Oncotype DX is a 21-tumor gene expression assay designed to predict the need for chemotherapy based on patient scores from 0 to 100. Those with a score of 26 to 100 are found to benefit from the addition of chemotherapy to endocrine therapy. However, patients with a score of 0 to 10, defined as a low risk of recurrence, derive minimal to no benefit from added chemotherapy. The benefit of added chemotherapy has been uncertain for patients with intermediate risk (11-25).2
"The talks on genomic testing are going to be interesting because there is going to be an update to the [National Comprehensive Cancer Network] guidelines as far as early-stage breast cancer soon," said O'Regan. "The one that has the most prediction in terms of who needs chemotherapy in the node-negative setting is clearly the Oncotype DX test. That being said, there are a number of assays, including MammaPrint, that are prognostic and are able to identify a group of women who have a very low risk of recurrence."Immunotherapy will also be a focus of the meeting, following recent clinical trials that have demonstrated benefit with checkpoint inhibitors in select patients, specifically those with triple-negative breast cancer (TNBC). The Connie Moskow Memorial Lecture, “Immunology and Breast Cancer,” will be presented by Mary Disis, MD, director of Tumor Vaccine Medical Oncology, Department of Medicine, Division of Oncology, University of Washington Medicine.

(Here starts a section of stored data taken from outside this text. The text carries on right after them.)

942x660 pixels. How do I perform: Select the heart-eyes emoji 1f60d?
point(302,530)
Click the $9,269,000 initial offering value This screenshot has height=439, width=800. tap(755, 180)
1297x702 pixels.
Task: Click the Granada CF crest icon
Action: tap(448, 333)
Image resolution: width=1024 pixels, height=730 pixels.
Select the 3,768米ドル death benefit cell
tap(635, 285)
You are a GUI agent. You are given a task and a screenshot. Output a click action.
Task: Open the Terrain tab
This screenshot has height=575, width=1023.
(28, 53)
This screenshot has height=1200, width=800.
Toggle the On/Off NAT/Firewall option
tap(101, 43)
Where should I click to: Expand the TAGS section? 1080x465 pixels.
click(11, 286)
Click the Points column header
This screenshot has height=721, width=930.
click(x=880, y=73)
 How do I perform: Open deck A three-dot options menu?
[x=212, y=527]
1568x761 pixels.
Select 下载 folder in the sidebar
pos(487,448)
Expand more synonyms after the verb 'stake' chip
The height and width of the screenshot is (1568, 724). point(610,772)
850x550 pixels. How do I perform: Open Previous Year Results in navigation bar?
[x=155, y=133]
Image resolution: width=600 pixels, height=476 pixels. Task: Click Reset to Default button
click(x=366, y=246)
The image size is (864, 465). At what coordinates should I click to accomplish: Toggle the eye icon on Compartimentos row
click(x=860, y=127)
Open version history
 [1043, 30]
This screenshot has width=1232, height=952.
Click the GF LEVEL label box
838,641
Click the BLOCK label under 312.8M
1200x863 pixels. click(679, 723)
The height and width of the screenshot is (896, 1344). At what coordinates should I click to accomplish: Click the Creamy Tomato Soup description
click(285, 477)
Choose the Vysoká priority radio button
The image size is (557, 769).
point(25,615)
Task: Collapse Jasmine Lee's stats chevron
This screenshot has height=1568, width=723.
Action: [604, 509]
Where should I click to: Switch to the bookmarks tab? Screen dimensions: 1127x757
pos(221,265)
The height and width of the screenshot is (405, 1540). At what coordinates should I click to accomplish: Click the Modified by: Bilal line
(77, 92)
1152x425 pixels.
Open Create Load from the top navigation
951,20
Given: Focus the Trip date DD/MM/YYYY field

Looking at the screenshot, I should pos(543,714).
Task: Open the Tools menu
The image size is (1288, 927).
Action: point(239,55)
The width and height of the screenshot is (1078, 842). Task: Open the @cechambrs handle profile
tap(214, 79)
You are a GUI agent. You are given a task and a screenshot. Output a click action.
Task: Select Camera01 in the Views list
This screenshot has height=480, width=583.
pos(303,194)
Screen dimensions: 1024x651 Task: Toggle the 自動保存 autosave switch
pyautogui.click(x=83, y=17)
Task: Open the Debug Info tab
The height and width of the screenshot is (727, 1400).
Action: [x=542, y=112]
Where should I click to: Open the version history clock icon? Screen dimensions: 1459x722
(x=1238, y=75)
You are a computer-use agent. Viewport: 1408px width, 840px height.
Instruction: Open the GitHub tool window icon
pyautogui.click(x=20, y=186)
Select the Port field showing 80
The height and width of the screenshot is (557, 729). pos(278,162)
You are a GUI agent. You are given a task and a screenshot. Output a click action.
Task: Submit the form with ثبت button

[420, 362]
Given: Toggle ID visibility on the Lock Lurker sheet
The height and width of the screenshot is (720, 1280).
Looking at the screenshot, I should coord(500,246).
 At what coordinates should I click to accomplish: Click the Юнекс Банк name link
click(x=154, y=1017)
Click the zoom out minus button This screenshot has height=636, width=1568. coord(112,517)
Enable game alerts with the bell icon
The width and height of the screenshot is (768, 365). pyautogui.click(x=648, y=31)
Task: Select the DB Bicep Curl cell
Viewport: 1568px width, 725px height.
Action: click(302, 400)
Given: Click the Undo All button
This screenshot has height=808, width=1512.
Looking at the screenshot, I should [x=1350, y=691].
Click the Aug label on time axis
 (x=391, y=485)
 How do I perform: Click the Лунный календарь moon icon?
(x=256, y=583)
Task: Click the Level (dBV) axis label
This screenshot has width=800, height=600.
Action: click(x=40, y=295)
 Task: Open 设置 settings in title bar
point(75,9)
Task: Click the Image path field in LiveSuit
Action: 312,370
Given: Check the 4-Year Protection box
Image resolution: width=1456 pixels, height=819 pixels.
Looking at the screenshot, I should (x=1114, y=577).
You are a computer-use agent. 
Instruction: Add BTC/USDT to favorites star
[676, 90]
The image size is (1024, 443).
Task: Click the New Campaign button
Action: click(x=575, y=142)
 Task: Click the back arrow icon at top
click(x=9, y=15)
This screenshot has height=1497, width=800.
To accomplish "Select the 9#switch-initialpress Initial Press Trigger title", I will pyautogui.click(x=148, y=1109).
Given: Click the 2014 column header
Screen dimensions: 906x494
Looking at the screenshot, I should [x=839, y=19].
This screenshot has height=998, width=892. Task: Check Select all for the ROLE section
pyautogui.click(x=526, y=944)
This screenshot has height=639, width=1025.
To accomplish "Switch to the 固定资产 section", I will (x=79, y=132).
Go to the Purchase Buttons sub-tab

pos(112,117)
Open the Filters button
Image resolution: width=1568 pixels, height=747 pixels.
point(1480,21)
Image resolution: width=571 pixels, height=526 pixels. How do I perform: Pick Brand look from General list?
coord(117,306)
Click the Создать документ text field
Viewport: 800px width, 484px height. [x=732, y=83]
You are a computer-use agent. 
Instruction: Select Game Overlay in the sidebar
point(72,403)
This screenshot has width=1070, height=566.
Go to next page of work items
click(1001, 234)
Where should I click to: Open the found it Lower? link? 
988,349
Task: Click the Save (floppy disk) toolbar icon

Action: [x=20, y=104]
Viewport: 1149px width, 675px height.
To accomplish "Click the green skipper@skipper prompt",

“The talk on immunology in breast cancer is very apt considering that we are going to get the results of the first randomized trial with a checkpoint inhibitor a few weeks later,” said O’Regan. “That could potentially be practice changing … That is why I think that Dr Disis’s lecture at [this meeting] will give us some indication of where immunotherapy is going in breast cancer.”
Data presented over the last year have shown antitumor activity in patients with metastatic or unresectable locally advanced TNBC. In the phase III IMpassion130 trial, frontline treatment with the PD-L1 inhibitor atezolizumab (Tecentriq) combined with nab-paclitaxel (Abraxane) was found to significantly reduce the risk of disease progression or death versus nab-paclitaxel alone. Full data are planned to be submitted at an upcoming medical meeting. These data follow phase Ib findings of the combination, which was associated with a confirmed overall response rate of 66.7% as a frontline treatment for patients with metastatic TNBC.3
Trials have also evaluated the role of pembrolizumab (Keytruda) in patients with TNBC. Most recently, findings of a preliminary prospective study showed that half of patients with metastatic TNBC achieved disease control when treated with the PARP inhibitor niraparib (Zejula) and the PD-1 inhibitor. Thirteen of 46 evaluable patients had objective responses to treatment with the combination and an additional 10 patients had stable disease.4 Additionally, the phase Ib/II ENHANCE1/KEYNOTE-150 trial highlighted the combination of pembrolizumab with eribulin (Halaven), which demonstrated a 26.4% ORR for patients with metastatic TNBC.5
“It is a great meeting, and I encourage people to come. It is a really good overview of the most important topics in breast cancer right now,” O’Regan concluded.